| Work to complete |
Each line in the material below, starting at the one with "[Tumblr] (85, 935)" and ending at the one with "Werkzeugbau (1004, 1478)", is to be reproduced exactly; no picture is to be copied.
===== Exercise data
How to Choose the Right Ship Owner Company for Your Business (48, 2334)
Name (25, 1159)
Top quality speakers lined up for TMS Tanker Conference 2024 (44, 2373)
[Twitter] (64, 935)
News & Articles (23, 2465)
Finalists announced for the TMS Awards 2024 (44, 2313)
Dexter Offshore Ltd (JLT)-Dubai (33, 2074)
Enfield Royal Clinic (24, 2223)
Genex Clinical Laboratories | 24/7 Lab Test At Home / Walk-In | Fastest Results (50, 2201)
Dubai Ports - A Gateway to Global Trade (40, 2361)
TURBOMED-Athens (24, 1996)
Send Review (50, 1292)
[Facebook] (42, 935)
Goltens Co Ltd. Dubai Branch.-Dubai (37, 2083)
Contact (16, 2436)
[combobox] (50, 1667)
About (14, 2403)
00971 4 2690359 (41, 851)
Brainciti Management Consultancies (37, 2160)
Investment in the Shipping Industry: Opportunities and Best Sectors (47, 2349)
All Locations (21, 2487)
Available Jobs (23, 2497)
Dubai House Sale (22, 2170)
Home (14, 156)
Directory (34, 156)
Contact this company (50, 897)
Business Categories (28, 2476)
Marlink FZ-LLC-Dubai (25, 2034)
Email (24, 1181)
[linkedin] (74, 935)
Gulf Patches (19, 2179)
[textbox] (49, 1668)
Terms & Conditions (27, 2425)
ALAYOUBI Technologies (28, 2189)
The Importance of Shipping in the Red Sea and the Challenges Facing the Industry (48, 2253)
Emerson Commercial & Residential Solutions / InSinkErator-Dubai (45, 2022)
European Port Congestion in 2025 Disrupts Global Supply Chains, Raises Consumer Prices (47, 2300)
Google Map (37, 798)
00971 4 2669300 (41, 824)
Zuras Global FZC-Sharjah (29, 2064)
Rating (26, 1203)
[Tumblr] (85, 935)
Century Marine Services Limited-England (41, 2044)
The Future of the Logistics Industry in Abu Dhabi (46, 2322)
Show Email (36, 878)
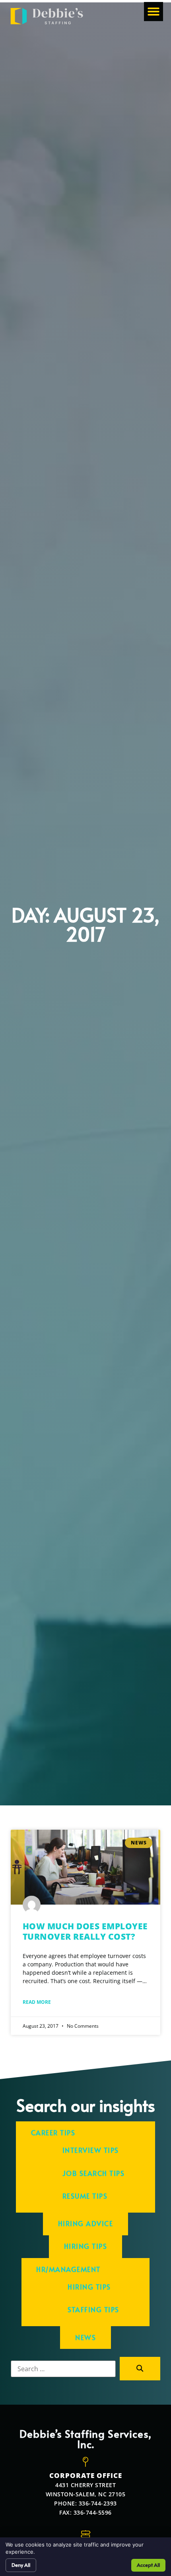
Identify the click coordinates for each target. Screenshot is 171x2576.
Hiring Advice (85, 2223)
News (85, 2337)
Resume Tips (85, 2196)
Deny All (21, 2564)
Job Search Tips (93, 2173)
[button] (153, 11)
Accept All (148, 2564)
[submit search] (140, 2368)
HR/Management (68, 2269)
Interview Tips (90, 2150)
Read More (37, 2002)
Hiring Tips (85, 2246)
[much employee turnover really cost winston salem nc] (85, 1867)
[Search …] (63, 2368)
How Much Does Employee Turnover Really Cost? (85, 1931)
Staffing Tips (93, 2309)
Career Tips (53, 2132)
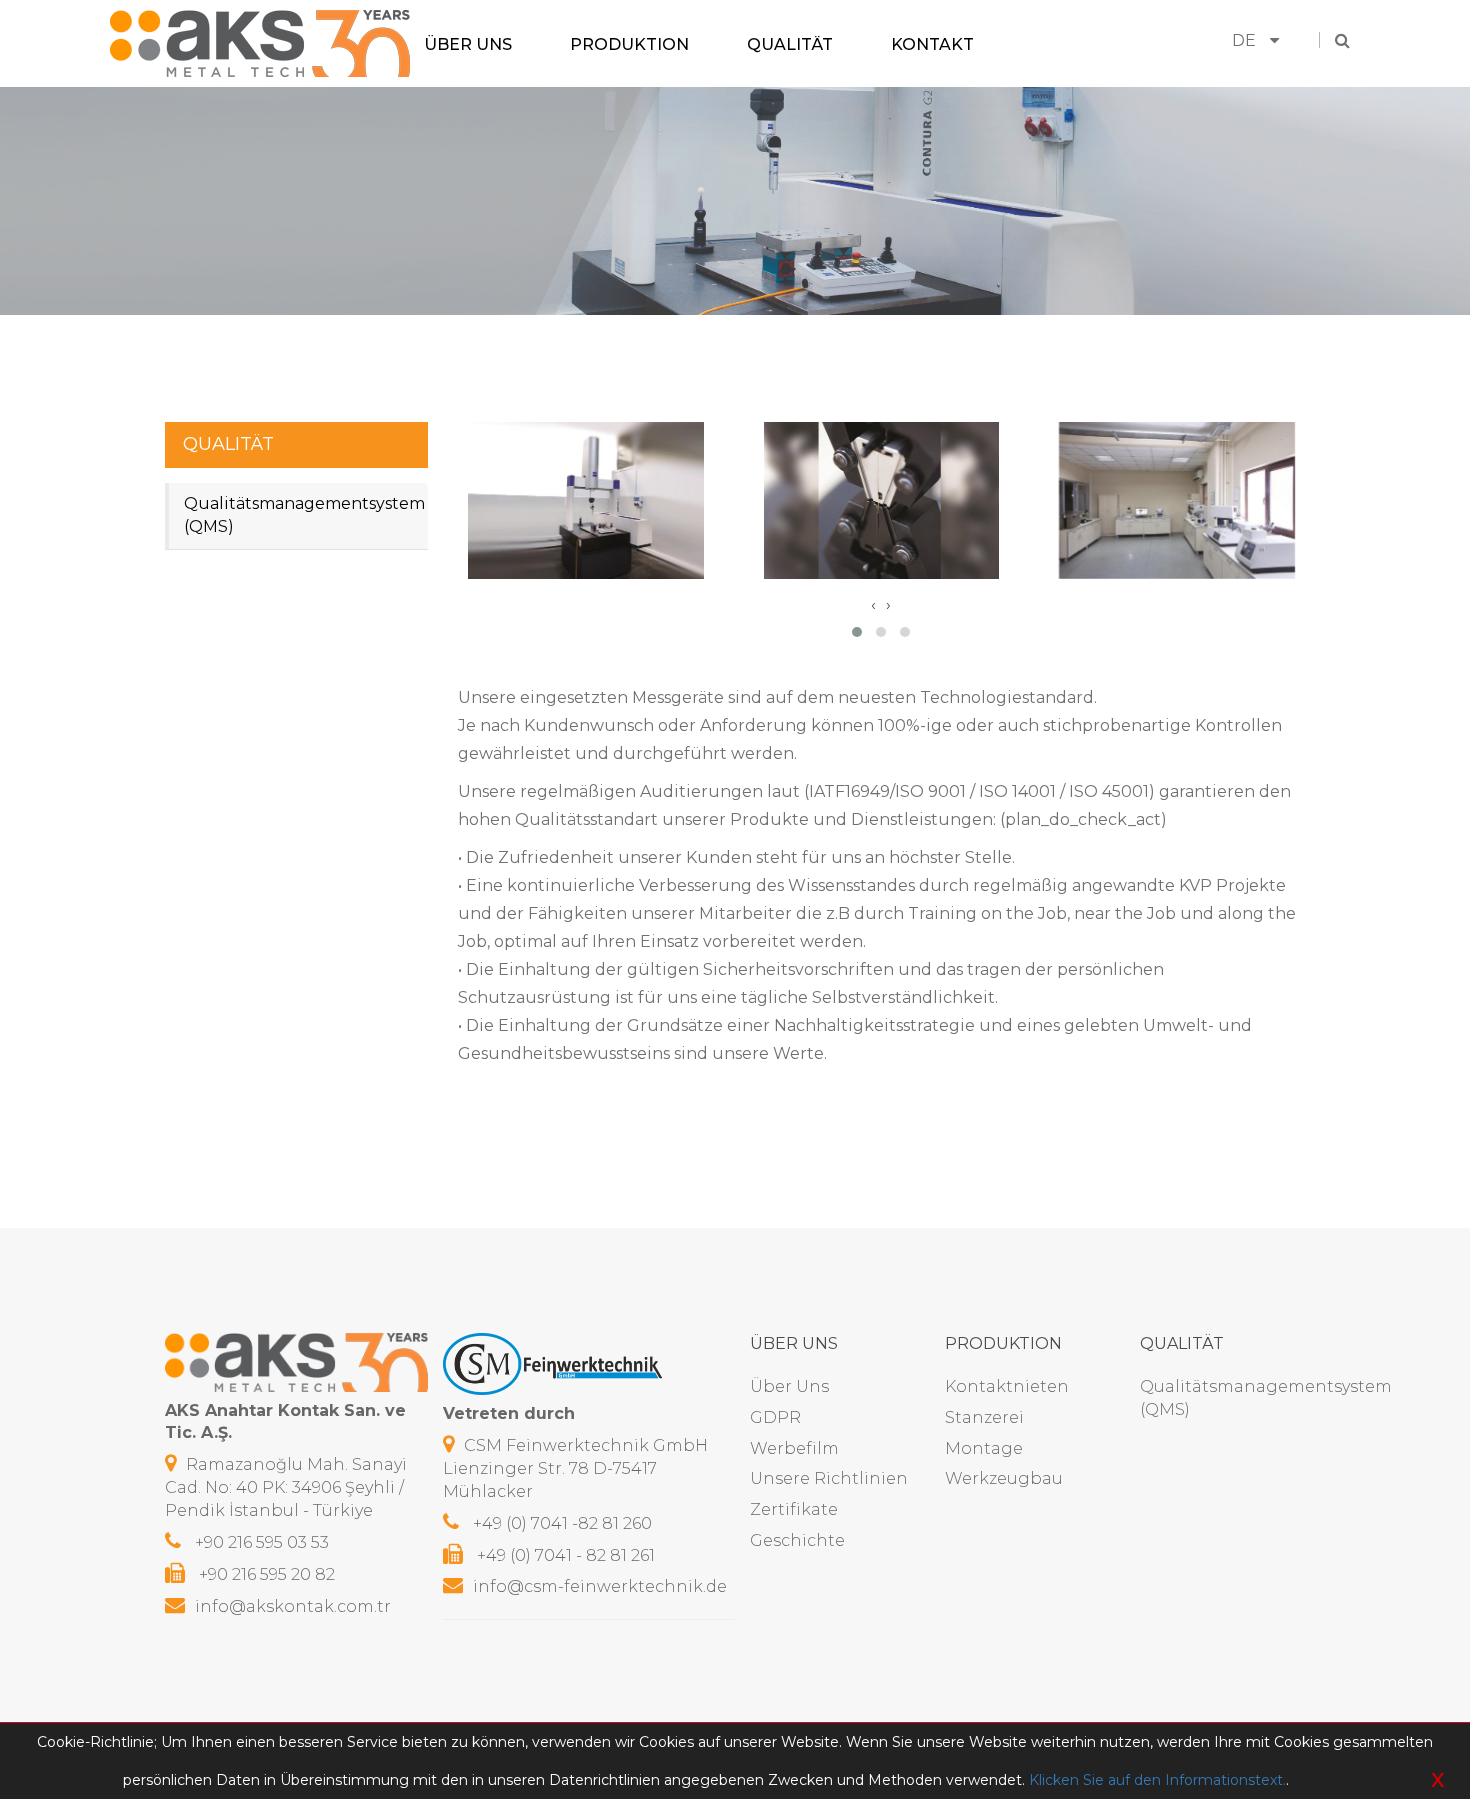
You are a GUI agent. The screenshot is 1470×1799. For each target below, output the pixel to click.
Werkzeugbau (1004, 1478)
==========
===== Exercise data
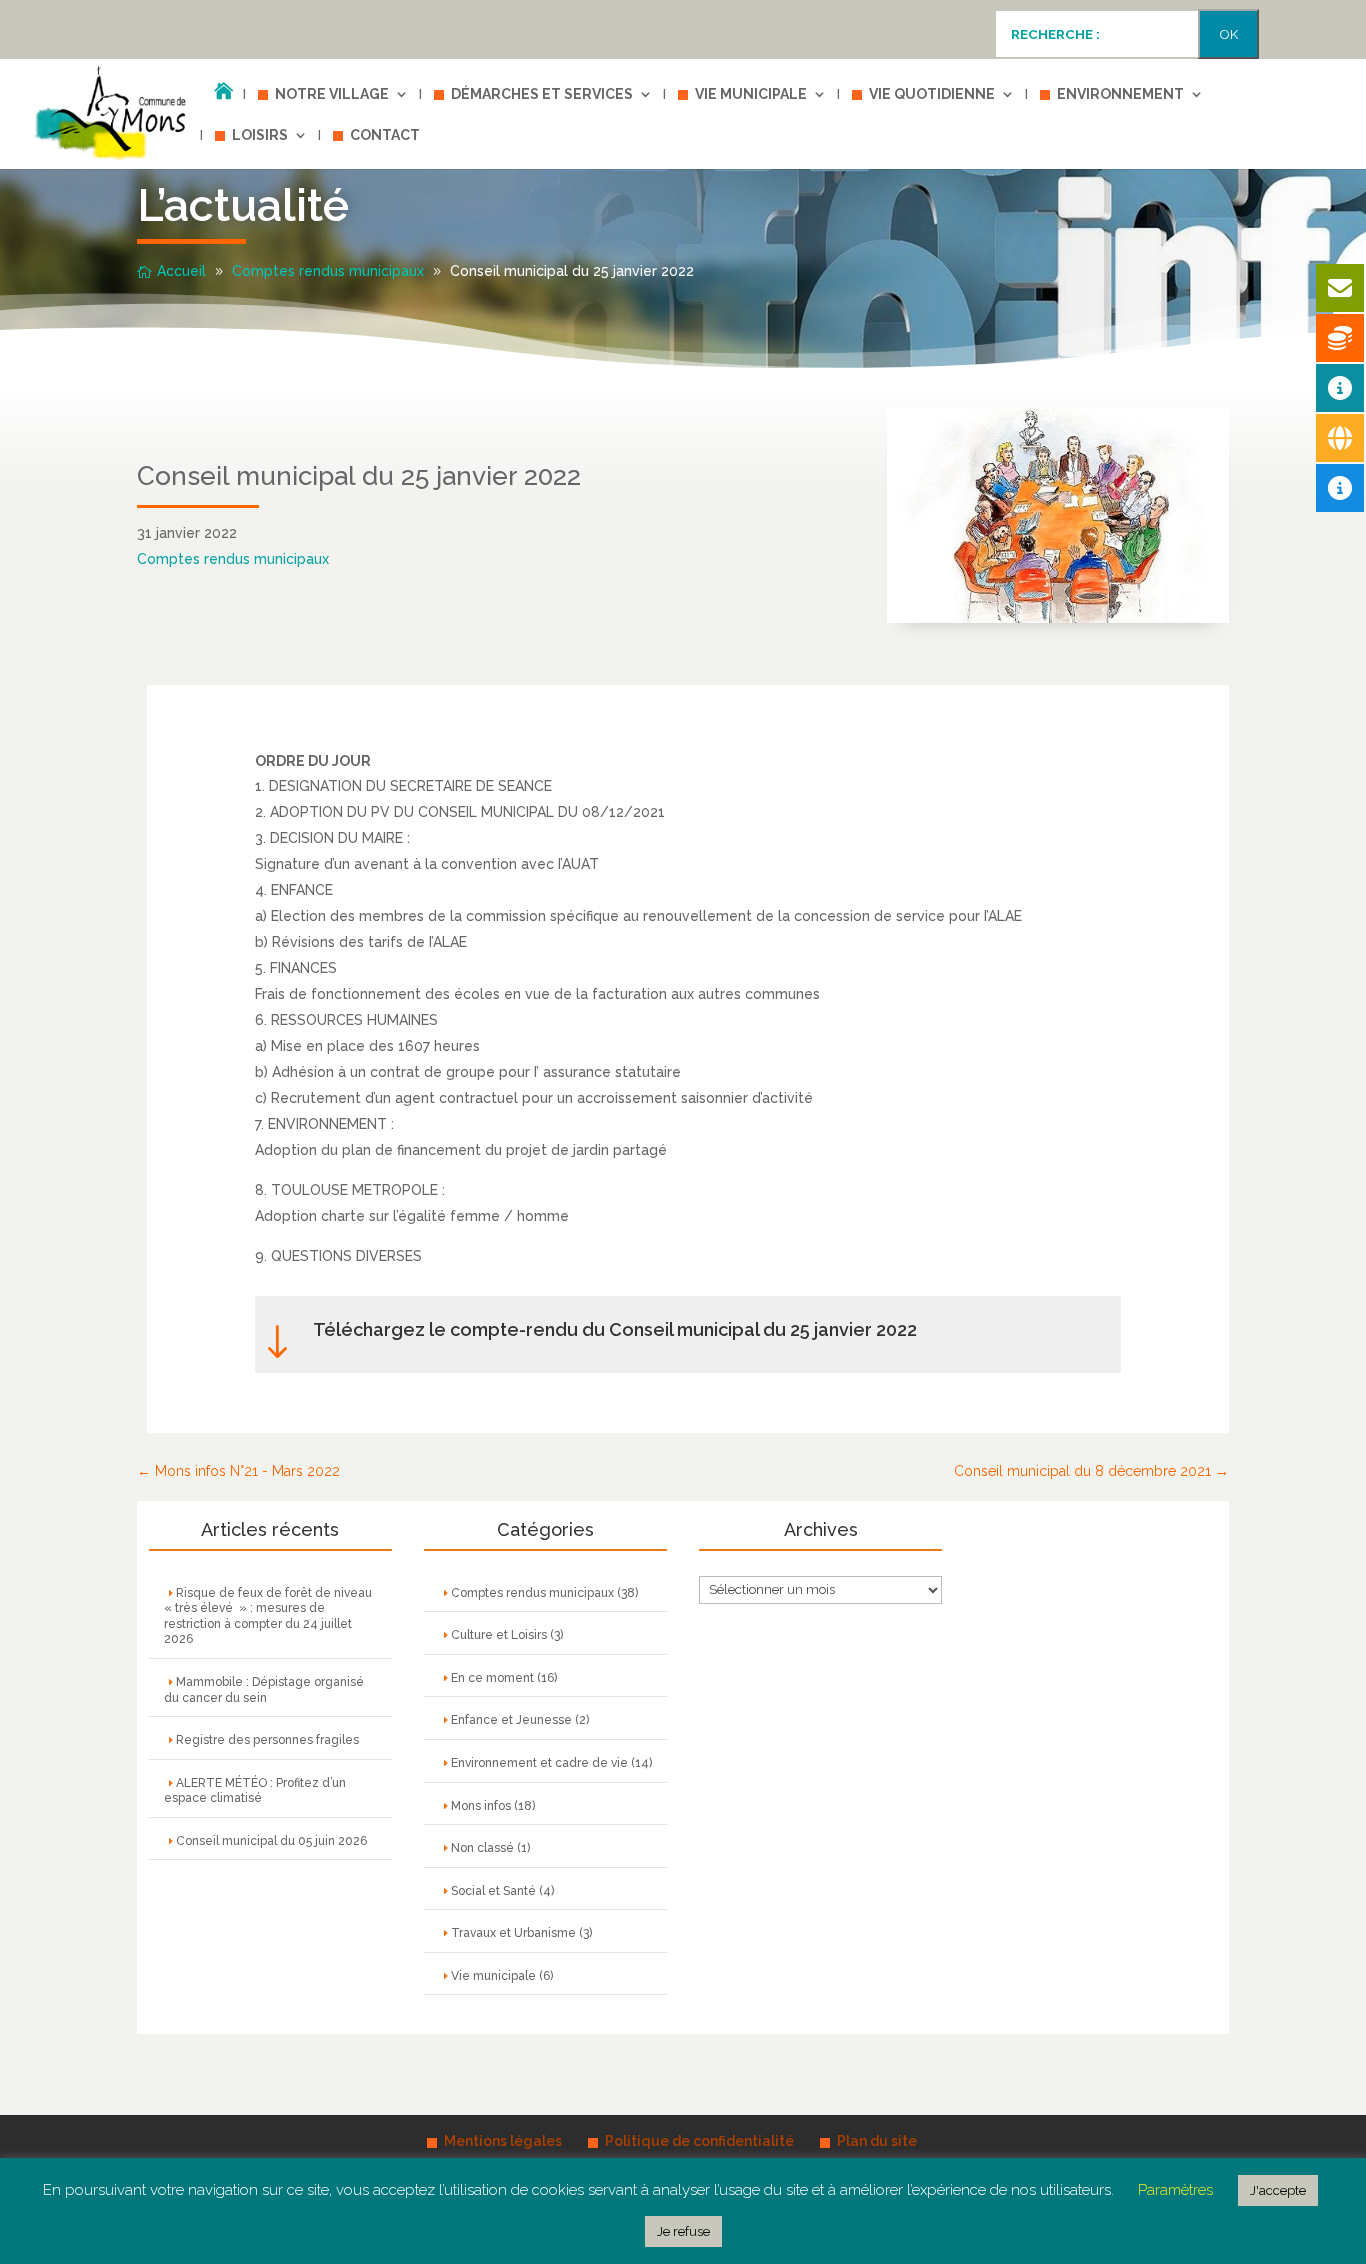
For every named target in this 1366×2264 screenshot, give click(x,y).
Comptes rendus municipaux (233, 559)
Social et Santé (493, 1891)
==========
| Reply |
[Tumblr] (85, 935)
Century Marine Services Limited-England (41, 2044)
The Future of the Logistics Industry in Abu Dhabi (46, 2322)
Show Email (36, 878)
Identify the click coordinates for each target. Screenshot is 171x2576.
Hiring Advice (85, 2223)
News (85, 2337)
Resume Tips (85, 2196)
Deny All (21, 2564)
Job Search Tips (93, 2173)
[button] (153, 11)
Accept All (148, 2564)
[submit search] (140, 2368)
HR/Management (68, 2269)
Interview Tips (90, 2150)
Read More (37, 2002)
Hiring Tips (85, 2246)
[much employee turnover really cost winston salem nc] (85, 1867)
[Search …] (63, 2368)
How Much Does Employee Turnover Really Cost? (85, 1931)
Staffing Tips (93, 2309)
Career Tips (53, 2132)
You are a GUI agent. The screenshot is 1470×1799. For each target below, output the pixel to click.
Werkzeugbau (1004, 1478)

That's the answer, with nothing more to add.